A few things to look at in Shiny Stan:

  • traceplots of MCMC chains
  • Posterior predictive (PP) checks
    • distribution of observed data vs model-generated data
    • distributions of test statistics
  • generating tables

Inspecting Priors

It's always a good idea to check the prior distribution over the parameters in your model to see what kinds of values are generated and confirm that our prior information produces sensible model behavior.

We can use the prior_summary() function to get information about the priors and adjustments used in the model.

prior_summary(m_bglmer)

rstanarm comes with a built-in function for visualizing "belief change" after seeing the data.
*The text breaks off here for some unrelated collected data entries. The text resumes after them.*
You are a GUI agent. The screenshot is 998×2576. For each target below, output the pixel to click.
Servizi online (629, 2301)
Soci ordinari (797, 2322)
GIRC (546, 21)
posterior_vs_prior(m_bglmer, pars = "day")

But we can also sample from the prior directly using: prior_PD = TRUE.

m_bglmer_prior <- stan_glmer(
  RT ~ day + (day | id),
  family = gaussian(),
  data = d,
  prior = normal(0, 2),
  prior_intercept = normal(0, 5),
  prior_covariance = decov(regularization = 2),
  prior_aux = cauchy(0, 1),
  chains = 2,
  prior_PD = TRUE # set this to TRUE to sample directly from prior
)
summary(m_bglmer_prior, pars = c("(Intercept)", "day"), probs = c(.1, .5, .9))

sd <- broom::tidy(m_bglmer_prior) %>% pull(std.error)
sd <- sd[2] 

We can see that our initial prior of normal(0, 2) for the effect of sleep deprivation is centered around zero and thinks that an increase of +/- r round(sd, 2) milliseconds per day is reasonable. This seems sensible to me, but if you had more information about what you expect the range of effects to be, you could build this into the prior.

Let's simulate the same model with a "wider" prior.

m_bglmer_prior_wide <- stan_glmer(
  RT ~ day + (day | id),
  family = gaussian(),
  data = d,
  prior = normal(0, 10), # change the prior on the slope parameter
  prior_intercept = normal(0, 5),
  prior_covariance = decov(regularization = 2),
  prior_aux = cauchy(0, 1),
  chains = 2,
  prior_PD = TRUE
)

summary(m_bglmer_prior_wide, pars = c("(Intercept)", "day"), probs = c(.1, .5, .9))

Now we can see that the model considers values +/- 150 ms per day to be reasonable (within 1 sd), which is probably too broad.

A note on priors from the developers of rstanarm (priors vignette):

With very few exceptions, the default priors in rstanarm —the priors used if the arguments in the tables above are untouched— are not flat priors. Rather, the defaults are intended to be weakly informative. That is, they are designed to provide moderate regularization and help stabilize computation. For many (if not most) applications the defaults will perform well, but this is not guaranteed (there are no default priors that make sense for every possible model specification).

Because the scaling is based on the scales of the predictors (and possibly the outcome) these are technically data-dependent priors. However, since these priors are quite wide (and in most cases rather conservative), the amount of information used is weak and mainly takes into account the order of magnitude of the variables. This enables rstanarm to offer defaults that are reasonable for many models.

To disable automatic rescaling simply set the autoscale argument to to FALSE. For example:

test_no_autoscale <-
  update(
    m_bglmer_prior,
    prior = normal(0, 5, autoscale = FALSE),
    prior_intercept = student_t(4, 0, 10, autoscale = FALSE),
    prior_aux = exponential(1/10, autoscale=FALSE)
  )
prior_summary(test_no_autoscale)

But the rstanarm developers point out that:

Disabling prior scale adjustments is usually unnecessary but is useful for when more informative prior information is available. There is an example of specifying an informative prior later in this vignette.